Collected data
***

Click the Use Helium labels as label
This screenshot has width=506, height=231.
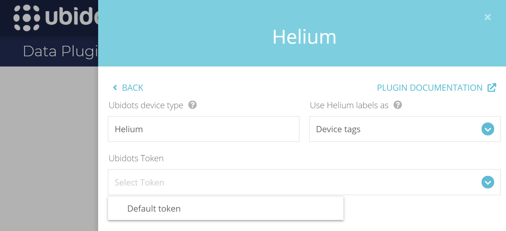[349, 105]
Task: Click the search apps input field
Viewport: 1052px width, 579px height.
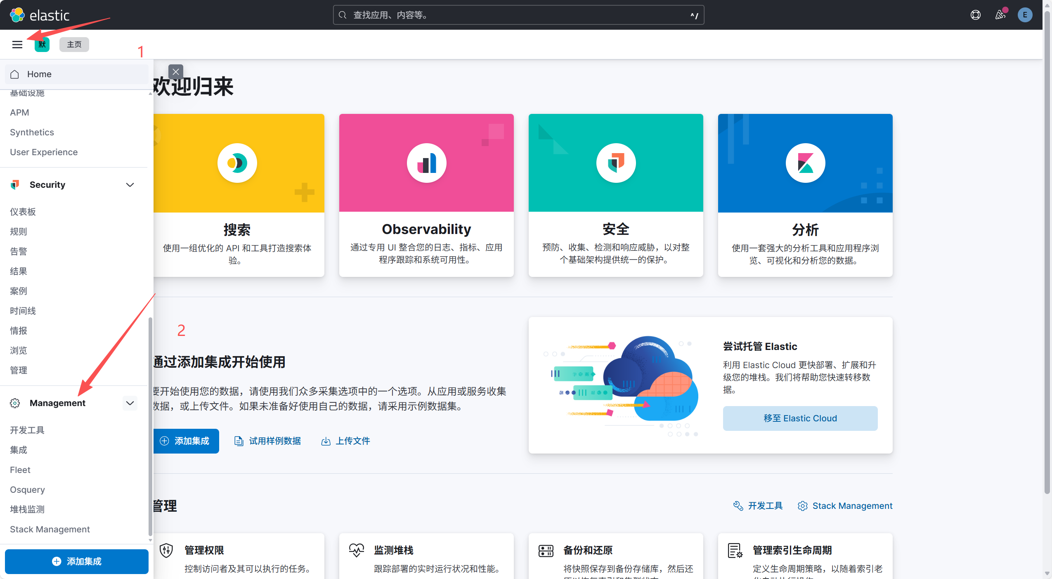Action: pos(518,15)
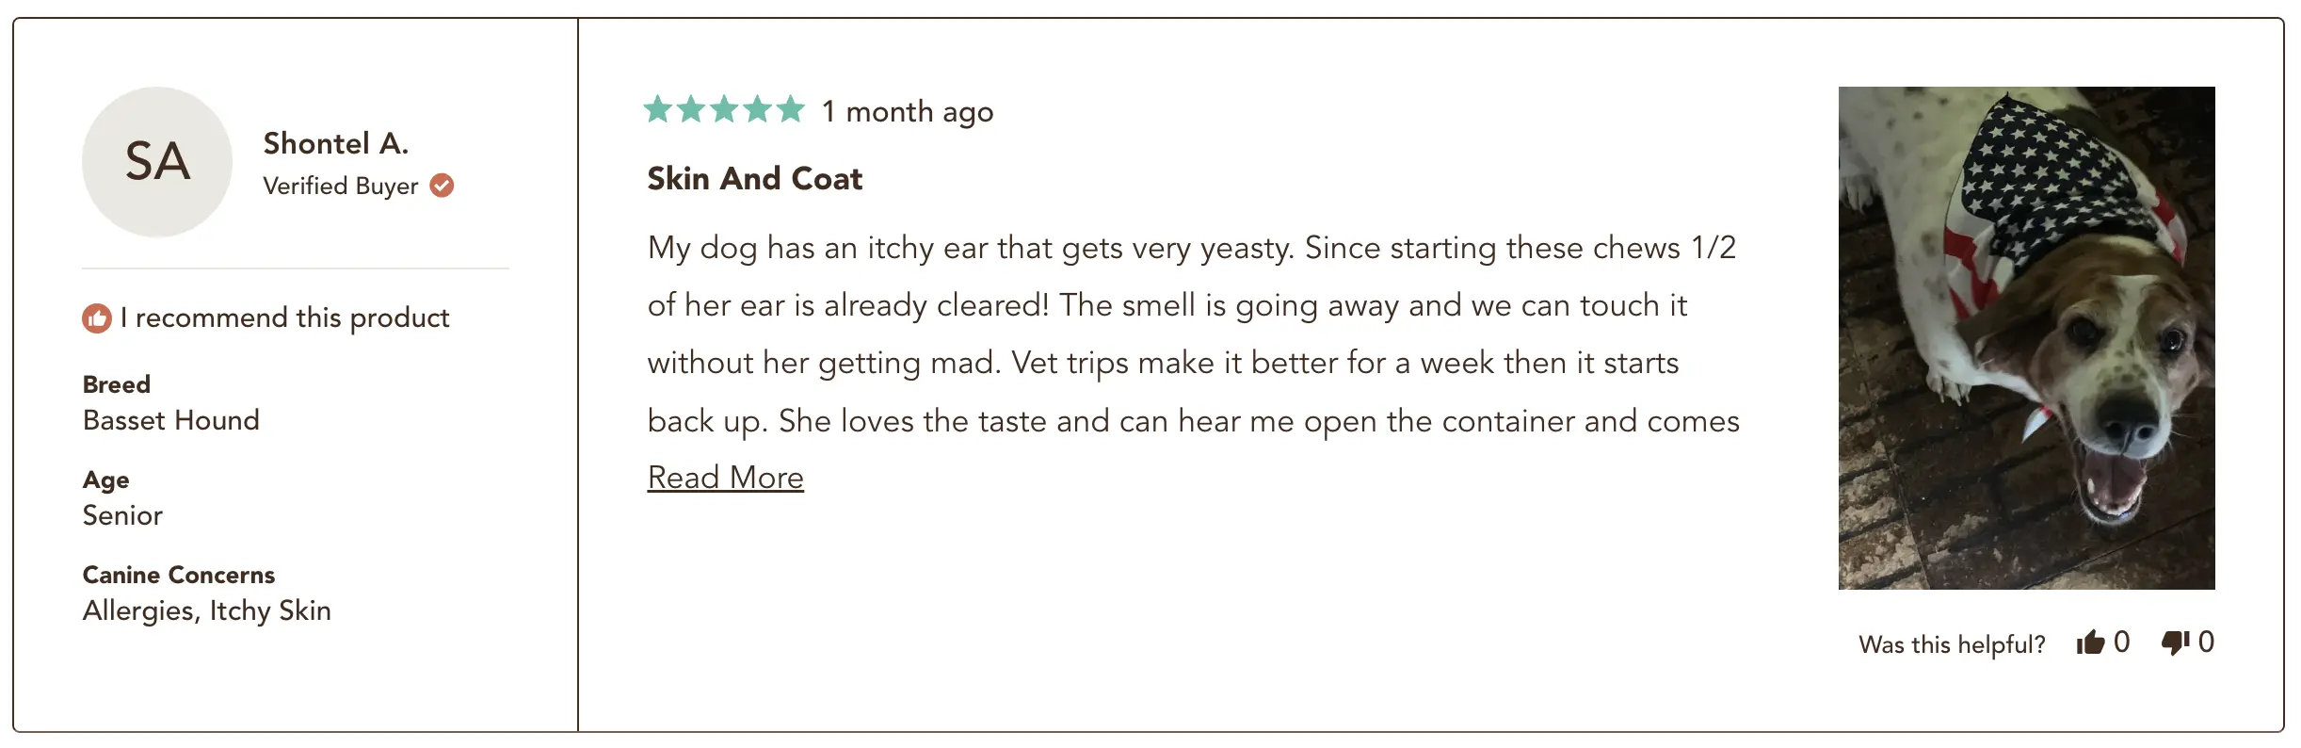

***

What to work on:
Please format the lines of the material as a numbered list, from the line containing "Task: Click the search apps input field" through the end of the material, skipping blank lines. Leave the pictures out of your answer.

Task result:
1. Task: Click the search apps input field
2. Viewport: 1052px width, 579px height.
3. Action: pos(518,15)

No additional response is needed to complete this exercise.